→ What to work on:
All of the entries are to be written out again verbatim.

(Collected data)
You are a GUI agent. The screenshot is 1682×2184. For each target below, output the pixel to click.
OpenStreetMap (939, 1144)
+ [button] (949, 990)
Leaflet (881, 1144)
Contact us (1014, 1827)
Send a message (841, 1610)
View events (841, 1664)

→ Problem solution:
You are a GUI agent. The screenshot is 1682×2184. For each target below, output the pixel to click.
OpenStreetMap (939, 1144)
+ [button] (949, 990)
Leaflet (881, 1144)
Contact us (1014, 1827)
Send a message (841, 1610)
View events (841, 1664)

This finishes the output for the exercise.